• What the exercise asks:
Quote every line from the top of the listing down to and including the line that contains "Task: Click January's kWh value of 941.5".

• The input:
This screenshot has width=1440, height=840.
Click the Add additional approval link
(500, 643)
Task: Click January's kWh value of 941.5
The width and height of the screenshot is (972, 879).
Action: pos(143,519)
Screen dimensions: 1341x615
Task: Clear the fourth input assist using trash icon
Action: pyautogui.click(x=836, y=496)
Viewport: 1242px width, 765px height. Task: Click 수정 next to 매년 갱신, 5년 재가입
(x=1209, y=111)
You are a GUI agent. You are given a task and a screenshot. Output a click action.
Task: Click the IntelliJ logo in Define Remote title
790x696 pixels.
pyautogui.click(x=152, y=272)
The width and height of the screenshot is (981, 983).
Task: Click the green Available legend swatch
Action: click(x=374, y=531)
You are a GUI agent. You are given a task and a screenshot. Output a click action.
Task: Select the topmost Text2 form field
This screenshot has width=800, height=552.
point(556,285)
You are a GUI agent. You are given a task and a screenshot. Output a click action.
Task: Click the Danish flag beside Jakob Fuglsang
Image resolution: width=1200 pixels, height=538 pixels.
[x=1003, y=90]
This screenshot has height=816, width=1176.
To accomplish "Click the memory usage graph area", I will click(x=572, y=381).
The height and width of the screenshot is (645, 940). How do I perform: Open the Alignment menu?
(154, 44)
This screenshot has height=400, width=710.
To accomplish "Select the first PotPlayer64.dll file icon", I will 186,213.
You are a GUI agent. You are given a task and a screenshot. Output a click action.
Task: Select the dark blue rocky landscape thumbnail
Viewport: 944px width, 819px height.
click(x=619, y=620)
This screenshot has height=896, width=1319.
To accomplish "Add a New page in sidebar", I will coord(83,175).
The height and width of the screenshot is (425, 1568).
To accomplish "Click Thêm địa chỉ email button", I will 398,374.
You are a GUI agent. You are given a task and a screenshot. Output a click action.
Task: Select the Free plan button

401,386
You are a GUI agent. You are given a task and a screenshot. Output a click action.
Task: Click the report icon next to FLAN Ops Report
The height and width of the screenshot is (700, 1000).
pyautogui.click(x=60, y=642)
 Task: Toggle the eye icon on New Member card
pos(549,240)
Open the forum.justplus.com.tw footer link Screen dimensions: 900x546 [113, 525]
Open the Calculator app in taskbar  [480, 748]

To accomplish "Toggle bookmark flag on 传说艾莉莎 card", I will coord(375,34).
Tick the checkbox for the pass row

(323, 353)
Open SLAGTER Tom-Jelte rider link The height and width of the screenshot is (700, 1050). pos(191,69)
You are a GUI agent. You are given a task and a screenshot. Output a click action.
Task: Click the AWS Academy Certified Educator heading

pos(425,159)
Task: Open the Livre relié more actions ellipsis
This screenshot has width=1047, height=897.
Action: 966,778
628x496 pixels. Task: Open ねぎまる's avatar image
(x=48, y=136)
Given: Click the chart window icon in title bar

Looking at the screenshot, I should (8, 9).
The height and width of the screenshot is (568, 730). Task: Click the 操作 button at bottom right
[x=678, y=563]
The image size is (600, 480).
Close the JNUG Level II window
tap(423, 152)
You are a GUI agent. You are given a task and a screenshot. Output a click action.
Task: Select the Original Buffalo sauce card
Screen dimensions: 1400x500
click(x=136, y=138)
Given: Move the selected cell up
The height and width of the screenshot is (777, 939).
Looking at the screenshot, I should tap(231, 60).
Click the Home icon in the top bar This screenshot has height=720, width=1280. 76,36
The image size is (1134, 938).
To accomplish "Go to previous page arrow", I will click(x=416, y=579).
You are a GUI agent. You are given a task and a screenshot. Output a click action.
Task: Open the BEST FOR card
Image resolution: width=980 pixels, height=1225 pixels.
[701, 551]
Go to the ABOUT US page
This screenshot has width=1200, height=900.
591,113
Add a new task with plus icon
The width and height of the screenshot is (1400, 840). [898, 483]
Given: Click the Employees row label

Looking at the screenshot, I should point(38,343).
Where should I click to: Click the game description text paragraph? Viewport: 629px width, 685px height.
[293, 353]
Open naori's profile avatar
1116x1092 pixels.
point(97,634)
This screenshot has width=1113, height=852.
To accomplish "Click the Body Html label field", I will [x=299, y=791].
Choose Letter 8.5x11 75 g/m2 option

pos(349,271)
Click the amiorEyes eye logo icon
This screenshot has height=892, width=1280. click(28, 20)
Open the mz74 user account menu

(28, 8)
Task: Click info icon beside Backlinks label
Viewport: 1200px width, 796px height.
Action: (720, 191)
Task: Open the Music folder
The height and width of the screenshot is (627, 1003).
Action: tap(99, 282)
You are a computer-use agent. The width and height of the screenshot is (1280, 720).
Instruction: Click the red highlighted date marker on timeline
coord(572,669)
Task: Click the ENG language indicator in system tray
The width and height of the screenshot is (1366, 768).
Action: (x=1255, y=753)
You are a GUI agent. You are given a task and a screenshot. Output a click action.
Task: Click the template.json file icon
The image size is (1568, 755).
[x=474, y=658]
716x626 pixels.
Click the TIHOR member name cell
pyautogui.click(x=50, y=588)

• Exercise response:
This screenshot has width=1440, height=840.
Click the Add additional approval link
(500, 643)
Task: Click January's kWh value of 941.5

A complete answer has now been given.